The old man stops to look at me. Behind the lengths of his dirty beard, his worried expression tells me I must look like some crazy person. An assessment not far wrong at all. In fact I wish I were mad, I wish I had madness as an excuse for my actions! How many lies did I have to tell? How much trust did I betray so I could sneak in a take what wasn't mine? And for how long could I have lived on knowing that I'd done such wrong? That my soul was falling through the darkness into the depths of despair because of it. All so I could steal that damned necklace and sell it to the highest bidder. Why did I let myself be led? All those years, all that work… wasted. Oh, he will pay for this! For leading me off the right path, for trying to turn me into some lowly creature who revels in distrust. I was always a trustworthy man, before he came whispering in my ear. Oh yes, its all coming back to me now. I never thought I could change so, yet look how easily he corrupted me, lead me astray. With his vile, dark words – 'a lifetime of wealth' he said, '… for a moment of sin'. How I ate those words up, smiling to myself as I swallowed them down with the image of this new life glinting in my eyes. And just look how it almost ended! I'll make sure his sole burns in hell for his crimes! … The swelling anger in me begins to subside as a sobering thought comes racing to mind. Along with my own! I will burn in hell for this too.

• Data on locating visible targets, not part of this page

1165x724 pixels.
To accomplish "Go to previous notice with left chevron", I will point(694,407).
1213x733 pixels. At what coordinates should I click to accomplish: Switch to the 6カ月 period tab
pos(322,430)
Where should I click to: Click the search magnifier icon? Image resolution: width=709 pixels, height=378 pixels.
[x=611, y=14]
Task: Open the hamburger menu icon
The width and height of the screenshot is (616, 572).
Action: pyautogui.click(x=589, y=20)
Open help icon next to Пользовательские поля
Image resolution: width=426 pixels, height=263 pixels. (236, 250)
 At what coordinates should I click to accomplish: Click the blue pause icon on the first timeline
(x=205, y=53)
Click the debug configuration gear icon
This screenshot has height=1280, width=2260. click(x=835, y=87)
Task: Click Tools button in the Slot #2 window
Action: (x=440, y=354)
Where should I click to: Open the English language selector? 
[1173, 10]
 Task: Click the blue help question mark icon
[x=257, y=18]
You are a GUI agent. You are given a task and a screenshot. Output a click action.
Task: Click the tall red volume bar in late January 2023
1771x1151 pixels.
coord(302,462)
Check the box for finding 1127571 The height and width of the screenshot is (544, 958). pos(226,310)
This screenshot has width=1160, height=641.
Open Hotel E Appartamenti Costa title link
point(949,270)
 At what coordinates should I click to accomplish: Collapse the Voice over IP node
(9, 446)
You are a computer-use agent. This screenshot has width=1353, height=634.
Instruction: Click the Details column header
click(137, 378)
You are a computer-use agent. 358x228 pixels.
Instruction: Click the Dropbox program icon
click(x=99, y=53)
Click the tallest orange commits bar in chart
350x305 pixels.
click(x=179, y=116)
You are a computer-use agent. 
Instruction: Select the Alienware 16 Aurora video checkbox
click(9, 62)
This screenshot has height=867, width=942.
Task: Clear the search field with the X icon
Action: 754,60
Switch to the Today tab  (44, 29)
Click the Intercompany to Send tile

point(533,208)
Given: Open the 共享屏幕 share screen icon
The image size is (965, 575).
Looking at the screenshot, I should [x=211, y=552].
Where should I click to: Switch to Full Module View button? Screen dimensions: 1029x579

But wait. Could all this be…? Is this my second chance? I was a good person once… before all this. Could I be again? This could be my last chance to – "Save my sole." The words fall from my lips a whisper, yet defining and resolute. Their meaning resounding around the inside of my skull. The homeless man flinches at that, then steadies himself as he realises it's not to him I speak. He simply stands there and stares, and though I'm staring back my thoughts are elsewhere. There is only one way now. That much is clear to me. Whatever happens, I must save my soul. I have been brought for a reason, back so I can cleanse my soul of this awful stain. Even if I should spend the rest of this second chance behind bars, then so be it. I must do what's right! There is only one way to seek my revenge on him! Oh yes. Yes, I remember your face now! I remember your name, murderer! Even if I were to go after him alone, with only myself looking for him he could hide anywhere. I might never find him. But if it were the whole world…? Where would you hide if the whole world was calling your name, huh? If all of mankind was looking for you, where then would you run? Yes, this is the only way. I must tell confess my guilt. Yes, I will tell the truth to the world, I will stand before you all and tell of my shame with a hanging head. And in so doing, I'll bring justice down upon yours!

I step decidedly past the homeless man and his dirty beard and shabby clothes, giving him a nod as I went. His expression did not change but he returns the nod none the less, though any fool could see he wasn't sure why. Cars screech to a halt in the rain as I step into the road unannounced by any traffic light. My limbs still heavy as lead, I shuffle through the downpour to the other side and up the large, grey stone steps. The pillars cast long shadows as I pass them that the fill me with a strangely comforting fear. Continue on I do up to the large entrance doors. Locked, I bang on them with all my might. I holler as loud as I can. Already shaky hands slap and punch and slam against the heavy oak doors till shattering pain runs through them. Torchlight suddenly finds me as a voice calls out, "Oi! What are you doing there?"

I recognise that voice. I turn and look into the talking light, my vision completely filled by its ferocious glare, blind to all else. "Jenkins? Jenkins, is that you?" I demand as I reach a hand up to shield my eyes.

"Mr Reilly? What happened to you sir?"

"Hear me Jenkins. I have come back! I have come back to confess."